## Seçilmiş Metin
************

Pazartesi, Mart 28, 2016

finlandiya 4- joensuu üçüncü gün

kursun üçüncü günü (01.04.2015 çarşamba)
kursumuzun üçüncü gününde esa bizi sabah yine otelden alıyor ve bugün istikamet joensuun lyseon peruskoulu. burası temel eğitimin ikinci kademesi (ortaokul) düzeyinde bir okul ve 7.sınıf-9.sınıf düzeyinde eğitim alan 400 öğrencisi var.
bu okulda bizimle okul müdürü ilgileniyor. önce okulu geziyoruz. 

* öğretmenler odası -tıpkı diğer okullardaki gibi- son derece konforlu. sallanan sandalye, mutfak ve rahat koltuklardan oluşuyor.




* burada öğreniyoruz ki, finlandiya'da üniversitelerde öğretmen asistanlığı diye de bir bölüm var. ve buradan mezun olanlar okullarda öğretmenlere destek olmak üzere istihdam edilebiliyorlar.

* bu okulun müdürü özel eğitim öğretmeni. daha önceki yazılarımda da yazdığım gibi, okul müdürlerinin yetkileri çok fazla ve okullar biraz da onlara göre şekilleniyor. sanıyorum bu nedenle bu okul özel eğitim uygulamaları ile öne çıkıyor. okulda özel gereksinimli öğrencilerin eğitim gördüğü 4 adet sınıf var. (special classes ya da small classes)

************

## Verilen Satırlar

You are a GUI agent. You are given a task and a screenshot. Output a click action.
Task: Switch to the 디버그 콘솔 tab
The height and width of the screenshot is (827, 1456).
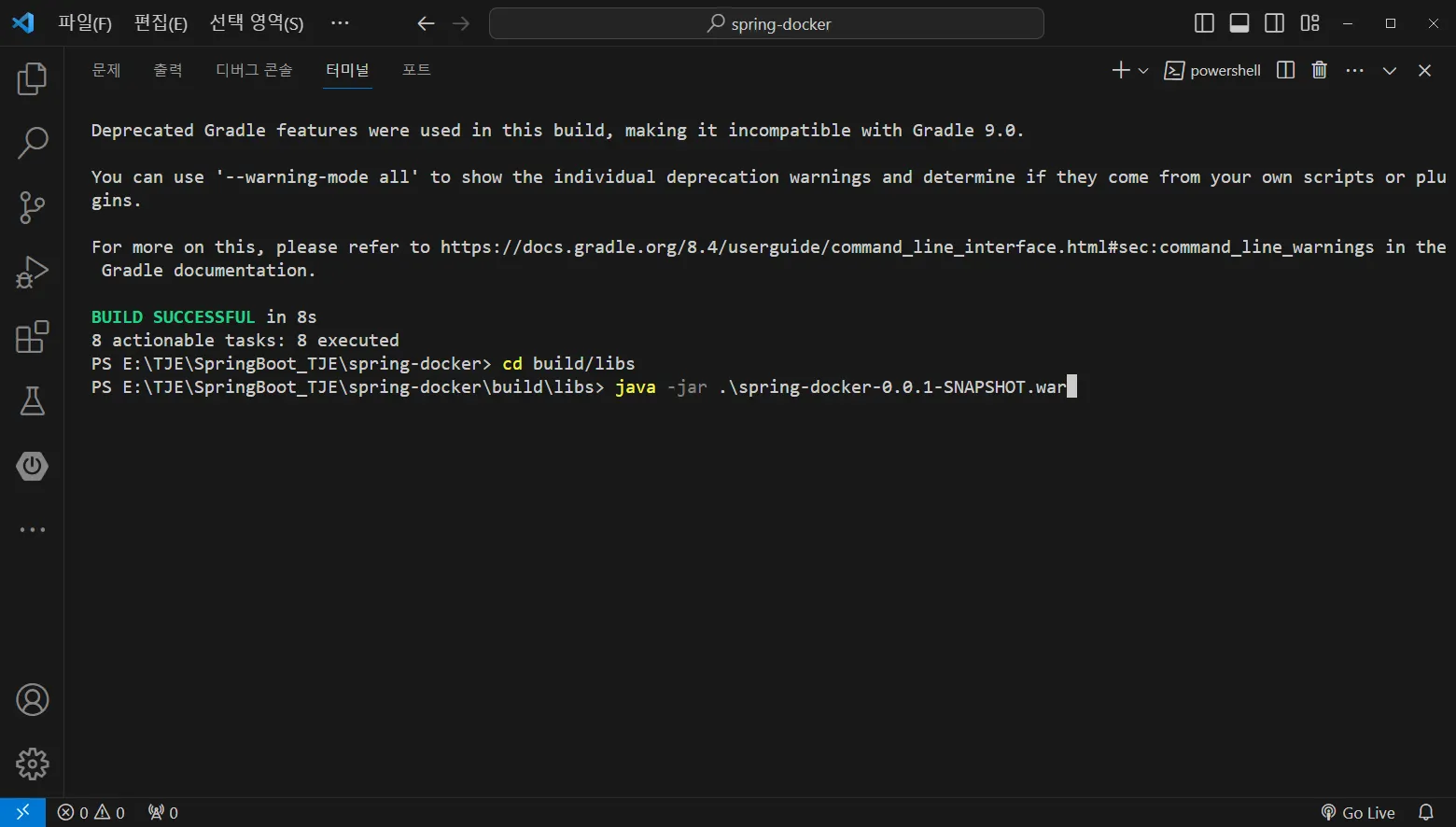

************

## Görevler
[1] Aşağıdaki ifadelerin her biri metinle uyuşuyor mu? Her biri için evet ya da hayır deyin ve kararı belirleyen sözcükleri metinden aynen aktarın.
(a) Lyseon peruskoulu'da 7. ile 9. sınıflar arasında 400 öğrenci okuyor.
(b) Bu okulda ziyaretçilerle okulun öğretmenleri ilgileniyor.
(c) Okulda özel gereksinimli öğrencilerin eğitim gördüğü 4 sınıf bulunuyor.
[2] Lütfen metinde "finlandiya 4- joensuu" ifadesinden başlayıp aşağıya doğru "rahat koltuklardan oluşuyor." ifadesine kadar uzanan her şeyi harfi harfine yeniden yazın.
Yanıt verirken yalnızca metinden yararlanın.

## Yanıtlar
[1]
(a) Evet: "7.sınıf-9.sınıf düzeyinde eğitim alan 400 öğrencisi var."
(b) Hayır: "bu okulda bizimle okul müdürü ilgileniyor."
(c) Evet: "okulda özel gereksinimli öğrencilerin eğitim gördüğü 4 adet sınıf var."

[2]
finlandiya 4- joensuu üçüncü gün

kursun üçüncü günü (01.04.2015 çarşamba)
kursumuzun üçüncü gününde esa bizi sabah yine otelden alıyor ve bugün istikamet joensuun lyseon peruskoulu. burası temel eğitimin ikinci kademesi (ortaokul) düzeyinde bir okul ve 7.sınıf-9.sınıf düzeyinde eğitim alan 400 öğrencisi var.
bu okulda bizimle okul müdürü ilgileniyor. önce okulu geziyoruz. 

* öğretmenler odası -tıpkı diğer okullardaki gibi- son derece konforlu. sallanan sandalye, mutfak ve rahat koltuklardan oluşuyor.